Table 3 shows the mean values for costs, QALYs, and ICERs for the two diagnostic strategies and the additional scenario. The high ICERs of the “DiagnOSAS Strategy” compared to the “Usual Care Strategy” of €136,827 (after 5 years) and €56,997 (after 10 years) result from a minimal decline in QALYs at a substantial decrease in costs per patient. These cost savings against a minimal QALY change were also seen in the years prior to year 5, see Appendix II in the supplemental material for base case results after 2 years. When the “Rapid Diagnosis Scenario” is compared with “Usual Care Strategy,” health gains are realized and costs are saved, after 5 years as well as 10 years. This indicates that when DiagnOSAS implementation speeds up the diagnostic process by 50%, the “Usual Care Strategy” is dominated by the “Rapid Diagnosis Scenario.” Base case results for the additional analysis for patients with at least mild OSA (AHI ≥ 5 events/h) are available in Appendix III in the supplemental material.
Incremental Cost-Effectiveness Planes
The incremental cost-effectiveness planes are shown in Figure 2 and Figure 3. Figure 2 displays the comparison of the “DiagnOSAS Strategy” and the “Rapid Diagnosis Scenario” with the “Usual Care Strategy” after 5 years. The “DiagnOSAS Strategy” resulted in lower costs than the “Usual Care Strategy,” as most of the simulated samples fell in the lower left quadrant, indicating lower costs at lower effectiveness. In almost all simulated samples, the “DiagnOSAS Strategy” saves several hundred euros (mean cost saving €147), whereas health outcomes remained similar (mean reduction 0.001 QALYs). When comparing the “Rapid Diagnosis Scenario” to the “Usual Care Strategy,” the “Rapid Diagnosis Scenario” was more effective (mean increase 0.03 QALYs) and less expensive (mean cost saving €465) in most simulated samples. When a 10-year time horizon is applied (Figure 3), simulated samples displayed more variation. However, most of the “DiagnOSAS Strategy” outcomes (99%) still save costs against a minimal reduction in effectiveness. When comparing the “Rapid Diagnosis Scenario” to the “Usual Care Strategy” after 10 years, again, most of the simulated samples (81%) indicated higher effectiveness at lower costs. The remaining simulated samples fell in the upper right quadrant and thus also indicated health benefits. Tornado diagrams of the results' sensitivity to the values of specific parameters are visualized in Appendix IV in the supplemental material.
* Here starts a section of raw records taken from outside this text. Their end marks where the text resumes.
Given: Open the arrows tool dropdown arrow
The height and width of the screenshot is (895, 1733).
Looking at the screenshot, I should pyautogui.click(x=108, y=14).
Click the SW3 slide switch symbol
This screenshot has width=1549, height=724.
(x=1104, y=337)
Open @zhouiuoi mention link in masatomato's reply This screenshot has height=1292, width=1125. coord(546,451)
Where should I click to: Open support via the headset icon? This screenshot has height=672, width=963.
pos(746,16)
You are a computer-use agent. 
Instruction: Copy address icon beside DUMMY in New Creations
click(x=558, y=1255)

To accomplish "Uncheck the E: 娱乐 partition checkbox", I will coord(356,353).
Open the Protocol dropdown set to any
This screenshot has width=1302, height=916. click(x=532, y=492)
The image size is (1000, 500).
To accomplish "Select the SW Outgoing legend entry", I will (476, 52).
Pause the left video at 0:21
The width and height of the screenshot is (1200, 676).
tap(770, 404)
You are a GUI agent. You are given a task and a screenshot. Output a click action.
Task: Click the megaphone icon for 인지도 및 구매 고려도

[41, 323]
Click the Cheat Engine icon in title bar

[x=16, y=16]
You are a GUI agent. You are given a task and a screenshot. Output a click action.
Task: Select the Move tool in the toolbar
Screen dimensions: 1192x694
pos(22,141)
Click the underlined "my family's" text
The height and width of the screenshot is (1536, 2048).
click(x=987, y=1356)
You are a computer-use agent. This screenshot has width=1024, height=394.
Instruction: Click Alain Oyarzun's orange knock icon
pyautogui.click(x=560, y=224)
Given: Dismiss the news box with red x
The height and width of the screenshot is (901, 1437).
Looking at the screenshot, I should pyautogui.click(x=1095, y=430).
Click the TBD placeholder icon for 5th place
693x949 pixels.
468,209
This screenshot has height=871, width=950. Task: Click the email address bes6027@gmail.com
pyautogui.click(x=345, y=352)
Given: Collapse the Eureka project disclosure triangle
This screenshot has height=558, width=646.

Incremental cost-effectiveness plane after 5 years.
Incremental cost-effectiveness plane of 5,000 Monte Carlo simulated samples comparing “DiagnOSAS Strategy” and “Rapid Diagnosis Scenario” to “Usual Care Strategy” after 5 years. Incremental effectiveness was expressed in quality-adjusted life-years (QALYs), where costs were expressed in euros (€).
Incremental cost-effectiveness plane after 5 years.
Incremental cost-effectiveness plane after 10 years.
Incremental cost-effectiveness plane of 5,000 Monte Carlo simulated samples comparing “DiagnOSAS Strategy” and “Rapid Diagnosis Scenario” to “Usual Care Strategy” after 10 years. Incremental effectiveness was expressed in quality-adjusted life-years (QALYs), where costs were expressed in euros (€).
Incremental cost-effectiveness plane after 10 years.
Cost-Effectiveness Acceptability Curves
The CEACs in Figure 4 illustrate how the probability that the “DiagnOSAS Strategy” is cost-effective varies with the applied WTP threshold. The proportion of simulated samples deemed cost-effective were plotted against WTP thresholds ranging from €0 to €100,000 per QALY. In The Netherlands, a €20,000/QALY WTP threshold is advised for illnesses with a low burden of disease.45 At this WTP, the probability that the “DiagnOSAS Strategy” is cost-effective equals 99.3% and 91.7% at 5 and 10 years, respectively.45 For an €80,000/QALY WTP threshold, advised for illnesses with a high burden of disease, these probabilities are 82.2% and 50.6%, respectively.45 Looking at the CEACs for the “Rapid Diagnosis Scenario,” 99.6% and 99.3% of the simulated samples are cost-effective at a WTP threshold of €20,000/QALY for years 5 and 10, respectively. Furthermore, all simulated samples (100%) are cost-effective at the €80,000/QALY threshold at 5 and 10 years for the “Rapid Diagnosis Scenario.”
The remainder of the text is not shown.